- [Aim of the exercise] All entries should be copied exactly, none left out.
*** Opening of Supplied data ***
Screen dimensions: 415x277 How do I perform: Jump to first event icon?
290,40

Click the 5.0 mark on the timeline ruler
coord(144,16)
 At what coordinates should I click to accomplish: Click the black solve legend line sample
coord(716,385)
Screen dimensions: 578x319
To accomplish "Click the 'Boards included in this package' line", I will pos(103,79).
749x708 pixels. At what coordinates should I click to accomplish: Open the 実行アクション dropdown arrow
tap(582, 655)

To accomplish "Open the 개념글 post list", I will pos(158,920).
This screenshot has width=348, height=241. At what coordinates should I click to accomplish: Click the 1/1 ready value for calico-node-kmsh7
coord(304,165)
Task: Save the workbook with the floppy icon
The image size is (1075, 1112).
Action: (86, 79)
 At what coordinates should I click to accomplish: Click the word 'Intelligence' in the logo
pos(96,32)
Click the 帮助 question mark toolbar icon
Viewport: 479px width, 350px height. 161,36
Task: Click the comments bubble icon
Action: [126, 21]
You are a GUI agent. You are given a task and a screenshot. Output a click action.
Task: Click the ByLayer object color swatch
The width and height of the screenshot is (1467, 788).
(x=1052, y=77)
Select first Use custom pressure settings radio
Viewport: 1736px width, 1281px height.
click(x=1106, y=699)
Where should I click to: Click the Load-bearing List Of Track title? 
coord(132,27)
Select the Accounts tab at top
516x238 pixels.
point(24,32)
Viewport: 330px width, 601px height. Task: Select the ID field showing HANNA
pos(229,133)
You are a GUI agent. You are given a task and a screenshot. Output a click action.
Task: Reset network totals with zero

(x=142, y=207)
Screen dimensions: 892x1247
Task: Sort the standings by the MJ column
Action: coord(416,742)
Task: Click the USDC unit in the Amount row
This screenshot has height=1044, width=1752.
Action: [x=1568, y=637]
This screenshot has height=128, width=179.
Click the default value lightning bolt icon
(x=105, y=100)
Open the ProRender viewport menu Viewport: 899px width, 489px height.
*** Close of Supplied data ***
- [Response to the task]
Screen dimensions: 415x277 How do I perform: Jump to first event icon?
290,40

Click the 5.0 mark on the timeline ruler
coord(144,16)
 At what coordinates should I click to accomplish: Click the black solve legend line sample
coord(716,385)
Screen dimensions: 578x319
To accomplish "Click the 'Boards included in this package' line", I will pos(103,79).
749x708 pixels. At what coordinates should I click to accomplish: Open the 実行アクション dropdown arrow
tap(582, 655)

To accomplish "Open the 개념글 post list", I will pos(158,920).
This screenshot has width=348, height=241. At what coordinates should I click to accomplish: Click the 1/1 ready value for calico-node-kmsh7
coord(304,165)
Task: Save the workbook with the floppy icon
The image size is (1075, 1112).
Action: (86, 79)
 At what coordinates should I click to accomplish: Click the word 'Intelligence' in the logo
pos(96,32)
Click the 帮助 question mark toolbar icon
Viewport: 479px width, 350px height. 161,36
Task: Click the comments bubble icon
Action: [126, 21]
You are a GUI agent. You are given a task and a screenshot. Output a click action.
Task: Click the ByLayer object color swatch
The width and height of the screenshot is (1467, 788).
(x=1052, y=77)
Select first Use custom pressure settings radio
Viewport: 1736px width, 1281px height.
click(x=1106, y=699)
Where should I click to: Click the Load-bearing List Of Track title? 
coord(132,27)
Select the Accounts tab at top
516x238 pixels.
point(24,32)
Viewport: 330px width, 601px height. Task: Select the ID field showing HANNA
pos(229,133)
You are a GUI agent. You are given a task and a screenshot. Output a click action.
Task: Reset network totals with zero

(x=142, y=207)
Screen dimensions: 892x1247
Task: Sort the standings by the MJ column
Action: coord(416,742)
Task: Click the USDC unit in the Amount row
This screenshot has height=1044, width=1752.
Action: [x=1568, y=637]
This screenshot has height=128, width=179.
Click the default value lightning bolt icon
(x=105, y=100)
Open the ProRender viewport menu Viewport: 899px width, 489px height.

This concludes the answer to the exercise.